» Records for locating words and elements:
· · ·

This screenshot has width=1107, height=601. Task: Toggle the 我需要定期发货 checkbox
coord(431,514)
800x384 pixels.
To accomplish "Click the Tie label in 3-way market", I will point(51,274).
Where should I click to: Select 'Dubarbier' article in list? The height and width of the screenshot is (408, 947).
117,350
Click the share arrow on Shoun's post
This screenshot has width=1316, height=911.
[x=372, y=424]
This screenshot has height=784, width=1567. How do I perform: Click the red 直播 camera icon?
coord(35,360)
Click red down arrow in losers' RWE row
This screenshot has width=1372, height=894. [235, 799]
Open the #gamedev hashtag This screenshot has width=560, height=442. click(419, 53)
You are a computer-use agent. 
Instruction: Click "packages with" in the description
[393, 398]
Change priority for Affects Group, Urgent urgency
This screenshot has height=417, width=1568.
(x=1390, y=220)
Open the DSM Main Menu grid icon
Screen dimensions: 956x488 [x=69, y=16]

· · ·

» PROBLEM DETAILS: Edit the records above so that "Instruction" becomes "Directive", and leave everything else unchanged.

» WRITTEN RESPONSE:
This screenshot has width=1107, height=601. Task: Toggle the 我需要定期发货 checkbox
coord(431,514)
800x384 pixels.
To accomplish "Click the Tie label in 3-way market", I will point(51,274).
Where should I click to: Select 'Dubarbier' article in list? The height and width of the screenshot is (408, 947).
117,350
Click the share arrow on Shoun's post
This screenshot has width=1316, height=911.
[x=372, y=424]
This screenshot has height=784, width=1567. How do I perform: Click the red 直播 camera icon?
coord(35,360)
Click red down arrow in losers' RWE row
This screenshot has width=1372, height=894. [235, 799]
Open the #gamedev hashtag This screenshot has width=560, height=442. click(419, 53)
You are a computer-use agent. 
Directive: Click "packages with" in the description
[393, 398]
Change priority for Affects Group, Urgent urgency
This screenshot has height=417, width=1568.
(x=1390, y=220)
Open the DSM Main Menu grid icon
Screen dimensions: 956x488 [x=69, y=16]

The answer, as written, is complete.